Lima Anggota Geng Motor Penebas Remaja 13 Tahun di Makassar Ditangkap, Dua Pelaku Diburu

Makassar, Mediain.id – Polisi berhasil mengamankan lima anggota geng motor yang diduga terlibat dalam aksi penyerangan brutal terhadap seorang remaja berusia 13 tahun di Jalan Abubakar Lambogo (Ablam), Kecamatan Makassar, Kota Makassar, Sulawesi Selatan.

Kelima pelaku yang ditangkap masing-masing berinisial FGI (19), MYM (20), MA (18), AF (19), dan MR (18).

Penangkapan dilakukan setelah tim Unit Jatanras Satreskrim Polrestabes Makassar melakukan penyelidikan intensif menyusul video kejadian yang viral di media sosial.
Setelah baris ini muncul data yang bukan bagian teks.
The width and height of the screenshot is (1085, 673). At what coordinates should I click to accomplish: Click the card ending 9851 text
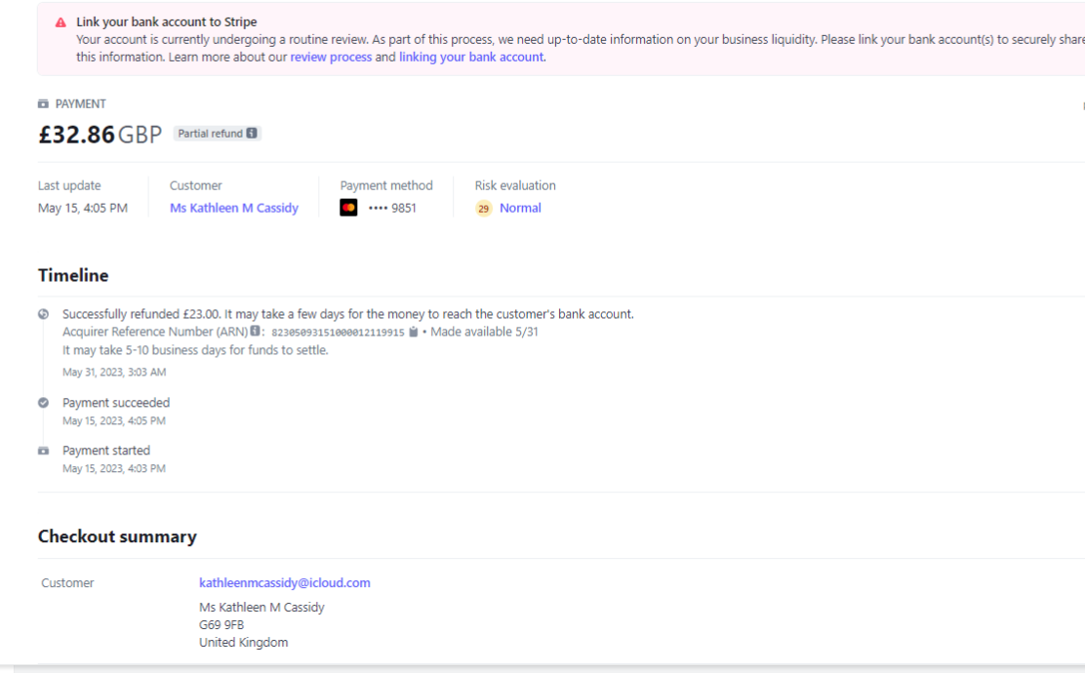click(391, 208)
Para pelaku diamankan di sejumlah lokasi berbeda, di antaranya wilayah Kecamatan Pallangga, Kabupaten Gowa, dan Kompleks Perumahan Kodam di Jalan Borong Raya, Kecamatan Manggala, Makassar.

Kasus ini menjadi perhatian serius aparat kepolisian lantaran korbannya masih di bawah umur. Kapolrestabes Makassar, Kombes Pol Arya Perdana mengatakan jumlah pelaku yang diamankan bertambah setelah dilakukan pengembangan.

“Pelaku sekarang ada lima orang yang sudah tertangkap. Kemarin kita sudah melakukan penyelidikan awalnya 2 orang. Alhamdulillah sekarang sudah ada lima pelaku,” ujarnya saat melakukan konferensi pers di Mapolrestabes Makassar, Selasa (12/5/2026).

Insiden penyerangan terjadi pada Minggu dini hari sekitar pukul 02.00 Wita. Saat itu korban berinisial H (13) tengah berkumpul bersama teman-temannya di pinggir jalan.

“Ini anak umur 13 tahun duduk-duduk di pinggir jalan nongkrong pukul 02.00 malam,” ujarnya.

Tak lama kemudian, sekelompok geng motor datang dan langsung melakukan penyerangan menggunakan senjata tajam.

“Lalu datanglah sekelompok geng motor ini dan langsung melakukan tindakan kekerasan terhadap korban dengan mengayunkan parang,” ucap Kombes Pol Arya.

Melihat serangan tersebut, teman-teman korban berupaya melarikan diri. Namun korban H terjatuh saat hendak menyelamatkan diri hingga terkena sabetan senjata tajam di bagian punggung.

“Teman-teman korban sempat kabur. Namun korban terjatuh sehingga terkena sabetan senjata tajam bagian punggung yang saat ini tengah berada di rumah sakit,” ucapnya.

Korban kini masih menjalani perawatan medis akibat luka serius yang dialaminya. Dari hasil pemeriksaan, para pelaku mengakui turut membawa senjata saat melakukan aksi penyerangan.

“Mereka semua mengakui ada yang membawa senjata tajam, ada yang membawa busur,” ungkap Kombes Pol Arya.

Polisi juga masih memburu dua pelaku lain yang diduga ikut terlibat dalam aksi tersebut. Dalam penangkapan itu, aparat menyita sejumlah barang bukti berupa sebilah parang, dua anak panah, satu ketapel, satu helm, serta dua unit sepeda motor.

“Untuk pada pelaku kita kenakan pasal 80 Junto pasal 76 C undang-undang nomor 35 tahun 2014 tentang perubahan undang-undang nomor 23 tahun 2022 tentang Perlindungan anak dan pasal 262 nomor 1 tahun 2023 KUHP dengan ancaman hukuman maksimal 9 tahun penjara,” tutupnya.